For pill-takers, the fear of unknowingly ingesting dangerous drugs is very real. It underlies society’s overall distrust of the drug industry. Who is to say which specific chemicals in a drug are safe and which are not? How can average consumers know if they are swallowing a placebo or the real thing? Fishman addresses the mysteries of internal medicine and questions the reliability of pharmaceuticals. Even when a capsule is split in half, it reveals nothing about the actual contents of its curatives; all we see is chemical dust. The dull monochrome tones of real pills belie their ability to alter the brain’s chemistry. This irony is not lost on Fishman, who relays the divide between manufacturer and consumer. Similar to the industrial character of her color palette, Fishman’s pills have a glossy, plastic finish. This is another red herring, an effect that might lead a viewer to believe her work is mass-produced in a factory. Again, Fishman has deceived us, masking the meticulously shaped wood she uses for her sculptures. Appearing completely unnatural, Fishman’s pills refashion Donald Judd’s preference for anonymous industrial objects into a criticism of the pharmaceutical industry’s secrecy—or more acutely—the mystery inside a pill’s capsule.
Even when she splits the pills open, as in Untitled (Alcoholism), Fishman does not show their specific contents; she does not detail their specific chemical components or brand names. Instead, she uses the lessons of minimalist abstraction to ask: what are we actually consuming? By alternating between brightly artificial and realistic bodily hues, Fishman through painting depicts what the pharmaceutical industry would rather hide: medicine is risk. The central divide of Untitled (Alcoholism) reveals an explosion of color that coats the pills’ somber black and blue cores with a rapid succession of electric, candy-like hues. The dark interiors of Fishman’s pills foster the paired sense of curiosity and dread that reflects the short-term highs of drug abuse with the long-term lows of addiction.

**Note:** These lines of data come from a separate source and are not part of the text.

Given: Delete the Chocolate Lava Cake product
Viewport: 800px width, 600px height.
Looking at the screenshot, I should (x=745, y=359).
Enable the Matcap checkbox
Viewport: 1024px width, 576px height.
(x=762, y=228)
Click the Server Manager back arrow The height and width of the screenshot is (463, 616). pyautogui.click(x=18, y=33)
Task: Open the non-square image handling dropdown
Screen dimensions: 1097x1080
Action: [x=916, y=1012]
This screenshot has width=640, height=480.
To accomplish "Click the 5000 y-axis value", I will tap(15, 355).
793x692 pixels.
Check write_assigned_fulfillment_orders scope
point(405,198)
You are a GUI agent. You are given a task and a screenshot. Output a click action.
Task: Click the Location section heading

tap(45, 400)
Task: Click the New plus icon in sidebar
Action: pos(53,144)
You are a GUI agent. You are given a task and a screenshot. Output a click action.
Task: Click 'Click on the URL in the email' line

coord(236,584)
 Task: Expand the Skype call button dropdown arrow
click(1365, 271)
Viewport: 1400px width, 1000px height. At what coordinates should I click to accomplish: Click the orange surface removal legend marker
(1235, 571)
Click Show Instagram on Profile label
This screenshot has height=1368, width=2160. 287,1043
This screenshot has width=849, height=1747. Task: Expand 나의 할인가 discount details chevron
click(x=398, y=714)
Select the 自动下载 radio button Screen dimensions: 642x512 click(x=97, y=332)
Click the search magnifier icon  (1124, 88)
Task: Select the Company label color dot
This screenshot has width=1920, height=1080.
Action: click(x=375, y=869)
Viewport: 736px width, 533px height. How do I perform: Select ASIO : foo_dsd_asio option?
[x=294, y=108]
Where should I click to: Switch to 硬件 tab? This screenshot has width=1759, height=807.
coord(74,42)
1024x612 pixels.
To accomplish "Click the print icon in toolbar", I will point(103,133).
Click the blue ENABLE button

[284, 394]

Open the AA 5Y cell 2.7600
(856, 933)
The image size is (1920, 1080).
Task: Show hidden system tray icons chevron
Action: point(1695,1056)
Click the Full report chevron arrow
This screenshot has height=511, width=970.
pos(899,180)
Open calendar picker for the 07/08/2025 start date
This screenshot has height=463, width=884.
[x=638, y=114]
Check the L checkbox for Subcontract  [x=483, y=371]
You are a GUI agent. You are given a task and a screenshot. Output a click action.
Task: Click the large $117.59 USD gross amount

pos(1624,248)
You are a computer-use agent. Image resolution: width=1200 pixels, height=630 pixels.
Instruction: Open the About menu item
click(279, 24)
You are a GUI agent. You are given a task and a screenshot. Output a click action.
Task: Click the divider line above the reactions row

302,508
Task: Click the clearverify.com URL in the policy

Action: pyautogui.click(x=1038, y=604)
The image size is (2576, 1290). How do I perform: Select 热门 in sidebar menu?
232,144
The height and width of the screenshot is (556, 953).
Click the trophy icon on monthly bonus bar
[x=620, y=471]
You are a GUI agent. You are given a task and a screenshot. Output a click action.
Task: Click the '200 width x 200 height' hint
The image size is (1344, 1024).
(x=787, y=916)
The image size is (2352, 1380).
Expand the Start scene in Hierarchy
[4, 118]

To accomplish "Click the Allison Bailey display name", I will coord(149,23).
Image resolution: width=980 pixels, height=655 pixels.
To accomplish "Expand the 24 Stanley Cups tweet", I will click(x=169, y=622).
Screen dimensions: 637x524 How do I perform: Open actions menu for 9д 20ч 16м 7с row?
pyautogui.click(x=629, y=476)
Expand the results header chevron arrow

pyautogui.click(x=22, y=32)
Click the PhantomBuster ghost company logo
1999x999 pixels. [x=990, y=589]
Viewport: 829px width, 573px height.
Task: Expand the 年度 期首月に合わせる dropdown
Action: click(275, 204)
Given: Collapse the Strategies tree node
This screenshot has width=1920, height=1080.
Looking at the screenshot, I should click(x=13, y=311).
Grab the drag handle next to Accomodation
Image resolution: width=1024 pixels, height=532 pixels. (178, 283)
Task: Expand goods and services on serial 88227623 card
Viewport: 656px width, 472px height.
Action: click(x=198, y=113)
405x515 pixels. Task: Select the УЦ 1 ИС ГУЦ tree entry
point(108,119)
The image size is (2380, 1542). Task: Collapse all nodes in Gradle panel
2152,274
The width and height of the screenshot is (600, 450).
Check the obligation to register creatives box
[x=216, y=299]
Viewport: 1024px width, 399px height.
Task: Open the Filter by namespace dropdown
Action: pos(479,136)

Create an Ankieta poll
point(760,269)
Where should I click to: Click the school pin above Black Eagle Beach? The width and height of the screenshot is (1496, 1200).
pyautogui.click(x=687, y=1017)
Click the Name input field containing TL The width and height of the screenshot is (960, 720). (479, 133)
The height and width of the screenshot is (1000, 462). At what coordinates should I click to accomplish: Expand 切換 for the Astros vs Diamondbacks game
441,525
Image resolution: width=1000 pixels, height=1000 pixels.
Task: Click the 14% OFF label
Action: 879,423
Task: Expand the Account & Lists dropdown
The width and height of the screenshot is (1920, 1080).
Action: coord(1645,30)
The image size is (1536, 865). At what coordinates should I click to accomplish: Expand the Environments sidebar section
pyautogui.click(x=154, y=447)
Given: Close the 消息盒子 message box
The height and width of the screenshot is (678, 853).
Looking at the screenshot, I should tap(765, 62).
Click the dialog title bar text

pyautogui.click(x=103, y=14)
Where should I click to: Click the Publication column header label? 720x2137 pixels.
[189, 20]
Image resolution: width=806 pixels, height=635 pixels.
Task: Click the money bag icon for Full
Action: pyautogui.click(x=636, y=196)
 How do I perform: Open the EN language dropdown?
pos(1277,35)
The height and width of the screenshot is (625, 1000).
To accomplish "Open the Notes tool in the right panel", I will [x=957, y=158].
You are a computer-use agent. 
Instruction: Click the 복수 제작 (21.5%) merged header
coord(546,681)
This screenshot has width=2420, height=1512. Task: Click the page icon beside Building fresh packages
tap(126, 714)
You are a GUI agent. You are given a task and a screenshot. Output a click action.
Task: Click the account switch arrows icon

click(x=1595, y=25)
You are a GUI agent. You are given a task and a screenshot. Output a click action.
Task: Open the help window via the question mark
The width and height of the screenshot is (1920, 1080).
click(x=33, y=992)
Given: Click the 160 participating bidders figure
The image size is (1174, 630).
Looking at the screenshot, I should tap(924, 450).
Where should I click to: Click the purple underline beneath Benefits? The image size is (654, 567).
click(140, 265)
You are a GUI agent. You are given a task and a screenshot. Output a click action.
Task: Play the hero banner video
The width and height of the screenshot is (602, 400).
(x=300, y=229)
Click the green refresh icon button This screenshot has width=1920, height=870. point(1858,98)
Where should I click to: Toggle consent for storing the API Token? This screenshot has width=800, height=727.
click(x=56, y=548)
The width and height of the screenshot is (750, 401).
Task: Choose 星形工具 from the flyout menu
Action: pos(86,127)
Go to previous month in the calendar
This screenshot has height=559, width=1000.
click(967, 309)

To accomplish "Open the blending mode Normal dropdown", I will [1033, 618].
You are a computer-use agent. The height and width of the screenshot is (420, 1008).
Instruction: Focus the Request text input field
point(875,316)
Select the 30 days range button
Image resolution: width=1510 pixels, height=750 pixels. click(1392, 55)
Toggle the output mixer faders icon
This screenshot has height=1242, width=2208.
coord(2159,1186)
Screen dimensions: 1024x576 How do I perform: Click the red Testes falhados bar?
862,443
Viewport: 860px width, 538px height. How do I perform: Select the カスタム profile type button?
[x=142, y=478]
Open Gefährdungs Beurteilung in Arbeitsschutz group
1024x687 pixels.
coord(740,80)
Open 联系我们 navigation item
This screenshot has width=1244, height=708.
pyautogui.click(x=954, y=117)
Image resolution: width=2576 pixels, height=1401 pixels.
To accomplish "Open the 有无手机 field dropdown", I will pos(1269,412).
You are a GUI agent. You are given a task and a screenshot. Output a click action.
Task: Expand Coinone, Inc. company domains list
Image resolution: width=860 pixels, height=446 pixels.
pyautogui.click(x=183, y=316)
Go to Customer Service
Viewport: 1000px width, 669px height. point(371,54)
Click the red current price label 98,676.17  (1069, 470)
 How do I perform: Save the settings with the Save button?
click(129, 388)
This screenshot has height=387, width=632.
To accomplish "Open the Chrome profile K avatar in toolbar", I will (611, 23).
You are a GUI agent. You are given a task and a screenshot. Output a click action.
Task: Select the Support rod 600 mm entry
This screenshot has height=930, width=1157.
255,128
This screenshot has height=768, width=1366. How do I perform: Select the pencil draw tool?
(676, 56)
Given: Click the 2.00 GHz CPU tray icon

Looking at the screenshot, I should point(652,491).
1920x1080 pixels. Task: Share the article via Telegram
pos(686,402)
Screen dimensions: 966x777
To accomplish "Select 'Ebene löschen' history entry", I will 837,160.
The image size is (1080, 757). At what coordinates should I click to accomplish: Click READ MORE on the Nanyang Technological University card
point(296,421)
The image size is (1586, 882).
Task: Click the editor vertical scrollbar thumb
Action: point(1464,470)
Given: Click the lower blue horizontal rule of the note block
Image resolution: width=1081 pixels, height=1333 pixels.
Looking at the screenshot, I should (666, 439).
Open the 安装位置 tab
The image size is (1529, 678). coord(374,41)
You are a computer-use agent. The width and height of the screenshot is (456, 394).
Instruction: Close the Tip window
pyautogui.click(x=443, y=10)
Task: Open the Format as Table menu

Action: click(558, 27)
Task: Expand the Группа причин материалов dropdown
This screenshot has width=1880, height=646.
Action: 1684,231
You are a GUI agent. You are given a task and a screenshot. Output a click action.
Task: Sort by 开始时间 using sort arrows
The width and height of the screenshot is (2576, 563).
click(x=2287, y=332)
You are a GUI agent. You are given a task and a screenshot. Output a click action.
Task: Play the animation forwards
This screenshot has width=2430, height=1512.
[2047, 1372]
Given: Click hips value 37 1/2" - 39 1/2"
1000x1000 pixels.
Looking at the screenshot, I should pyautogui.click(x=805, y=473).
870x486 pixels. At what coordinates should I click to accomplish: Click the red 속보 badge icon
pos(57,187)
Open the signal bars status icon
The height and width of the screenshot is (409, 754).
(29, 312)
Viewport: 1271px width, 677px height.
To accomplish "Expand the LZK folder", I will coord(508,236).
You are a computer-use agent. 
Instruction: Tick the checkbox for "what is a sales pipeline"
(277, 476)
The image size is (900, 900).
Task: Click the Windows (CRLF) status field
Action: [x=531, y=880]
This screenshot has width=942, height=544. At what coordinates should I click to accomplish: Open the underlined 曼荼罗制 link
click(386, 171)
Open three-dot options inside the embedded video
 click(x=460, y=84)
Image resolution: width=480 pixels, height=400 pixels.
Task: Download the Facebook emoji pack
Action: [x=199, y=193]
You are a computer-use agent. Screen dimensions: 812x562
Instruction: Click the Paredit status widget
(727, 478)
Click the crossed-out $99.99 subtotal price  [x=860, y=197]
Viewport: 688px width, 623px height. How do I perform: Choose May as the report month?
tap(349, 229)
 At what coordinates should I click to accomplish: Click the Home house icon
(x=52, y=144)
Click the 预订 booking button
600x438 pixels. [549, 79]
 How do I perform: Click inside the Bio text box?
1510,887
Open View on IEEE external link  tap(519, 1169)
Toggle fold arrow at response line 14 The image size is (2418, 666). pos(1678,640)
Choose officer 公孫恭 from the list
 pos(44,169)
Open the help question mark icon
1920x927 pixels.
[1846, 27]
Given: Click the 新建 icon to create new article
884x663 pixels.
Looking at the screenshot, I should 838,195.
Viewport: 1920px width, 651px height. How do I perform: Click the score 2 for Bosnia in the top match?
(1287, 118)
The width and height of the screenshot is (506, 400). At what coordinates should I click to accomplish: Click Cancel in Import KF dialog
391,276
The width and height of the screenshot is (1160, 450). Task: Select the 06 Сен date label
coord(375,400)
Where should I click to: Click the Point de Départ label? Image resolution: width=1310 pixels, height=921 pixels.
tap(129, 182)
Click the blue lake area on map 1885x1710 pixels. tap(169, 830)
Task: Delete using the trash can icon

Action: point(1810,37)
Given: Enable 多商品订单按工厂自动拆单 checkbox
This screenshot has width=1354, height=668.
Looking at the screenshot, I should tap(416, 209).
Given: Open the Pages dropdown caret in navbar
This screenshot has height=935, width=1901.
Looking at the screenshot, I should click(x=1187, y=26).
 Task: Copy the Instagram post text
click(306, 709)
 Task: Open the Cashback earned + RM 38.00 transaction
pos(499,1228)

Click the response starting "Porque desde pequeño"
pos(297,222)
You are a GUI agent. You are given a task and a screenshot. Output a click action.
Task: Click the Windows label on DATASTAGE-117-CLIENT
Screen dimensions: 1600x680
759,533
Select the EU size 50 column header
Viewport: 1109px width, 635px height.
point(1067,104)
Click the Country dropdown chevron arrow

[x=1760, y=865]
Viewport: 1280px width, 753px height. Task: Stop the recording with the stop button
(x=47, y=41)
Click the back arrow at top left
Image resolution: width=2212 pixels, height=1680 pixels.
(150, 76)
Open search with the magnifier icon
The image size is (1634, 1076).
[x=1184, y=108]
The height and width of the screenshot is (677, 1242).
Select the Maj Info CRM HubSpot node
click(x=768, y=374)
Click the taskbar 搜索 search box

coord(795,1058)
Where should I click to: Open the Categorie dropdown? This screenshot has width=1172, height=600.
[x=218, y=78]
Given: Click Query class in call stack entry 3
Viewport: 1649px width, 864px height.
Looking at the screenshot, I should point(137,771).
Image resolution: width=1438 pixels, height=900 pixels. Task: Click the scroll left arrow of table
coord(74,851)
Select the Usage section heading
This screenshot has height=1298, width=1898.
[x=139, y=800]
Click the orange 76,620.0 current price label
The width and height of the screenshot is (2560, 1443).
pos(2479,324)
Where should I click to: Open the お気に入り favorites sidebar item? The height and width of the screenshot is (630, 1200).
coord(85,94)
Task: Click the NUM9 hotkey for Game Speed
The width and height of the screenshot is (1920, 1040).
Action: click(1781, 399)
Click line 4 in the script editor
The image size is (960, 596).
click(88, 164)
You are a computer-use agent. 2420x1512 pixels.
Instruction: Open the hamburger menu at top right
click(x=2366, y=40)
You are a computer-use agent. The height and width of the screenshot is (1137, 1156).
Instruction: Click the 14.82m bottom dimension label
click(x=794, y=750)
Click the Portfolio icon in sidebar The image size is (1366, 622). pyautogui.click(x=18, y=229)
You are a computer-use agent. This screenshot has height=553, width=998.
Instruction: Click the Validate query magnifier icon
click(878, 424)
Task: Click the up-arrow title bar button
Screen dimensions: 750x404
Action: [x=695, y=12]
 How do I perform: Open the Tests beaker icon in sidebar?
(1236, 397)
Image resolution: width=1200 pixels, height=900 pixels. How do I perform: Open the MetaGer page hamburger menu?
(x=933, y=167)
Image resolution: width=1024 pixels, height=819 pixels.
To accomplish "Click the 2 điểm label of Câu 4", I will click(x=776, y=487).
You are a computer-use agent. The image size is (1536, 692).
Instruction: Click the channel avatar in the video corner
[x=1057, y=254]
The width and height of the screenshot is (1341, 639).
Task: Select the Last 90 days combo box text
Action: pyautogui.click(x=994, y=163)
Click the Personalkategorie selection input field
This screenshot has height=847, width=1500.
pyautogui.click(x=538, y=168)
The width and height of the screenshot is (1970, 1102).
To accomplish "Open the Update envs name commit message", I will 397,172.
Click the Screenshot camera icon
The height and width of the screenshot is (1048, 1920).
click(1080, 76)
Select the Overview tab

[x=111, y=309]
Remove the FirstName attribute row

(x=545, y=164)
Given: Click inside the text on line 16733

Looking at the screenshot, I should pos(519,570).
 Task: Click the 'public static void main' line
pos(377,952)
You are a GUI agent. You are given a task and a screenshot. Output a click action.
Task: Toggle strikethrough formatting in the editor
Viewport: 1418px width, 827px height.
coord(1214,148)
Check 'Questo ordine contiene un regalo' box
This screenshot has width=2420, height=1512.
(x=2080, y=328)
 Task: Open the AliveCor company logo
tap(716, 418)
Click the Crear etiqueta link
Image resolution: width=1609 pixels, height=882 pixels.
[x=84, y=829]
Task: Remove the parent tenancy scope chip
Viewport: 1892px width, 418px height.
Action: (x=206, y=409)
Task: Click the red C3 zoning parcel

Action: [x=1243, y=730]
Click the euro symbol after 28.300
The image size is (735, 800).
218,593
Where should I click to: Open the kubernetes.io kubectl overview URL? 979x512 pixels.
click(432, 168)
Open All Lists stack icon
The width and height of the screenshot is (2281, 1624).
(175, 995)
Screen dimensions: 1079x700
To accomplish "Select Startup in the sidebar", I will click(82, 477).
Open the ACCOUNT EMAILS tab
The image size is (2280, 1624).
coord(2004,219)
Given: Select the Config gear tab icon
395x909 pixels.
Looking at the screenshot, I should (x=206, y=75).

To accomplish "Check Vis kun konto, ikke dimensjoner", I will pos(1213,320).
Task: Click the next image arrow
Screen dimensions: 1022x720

Fishman draws attention to one of this country’s most insidious epidemics, prescription-drug addiction, approaching it in a non-histrionic way from the perspective of an artist and art historian. She explores the significance of color in medicine and delivers a visual code for addiction through the language of modernism, offering her viewers an access point into the psychology of addicts and the pharmaceutical companies that make them.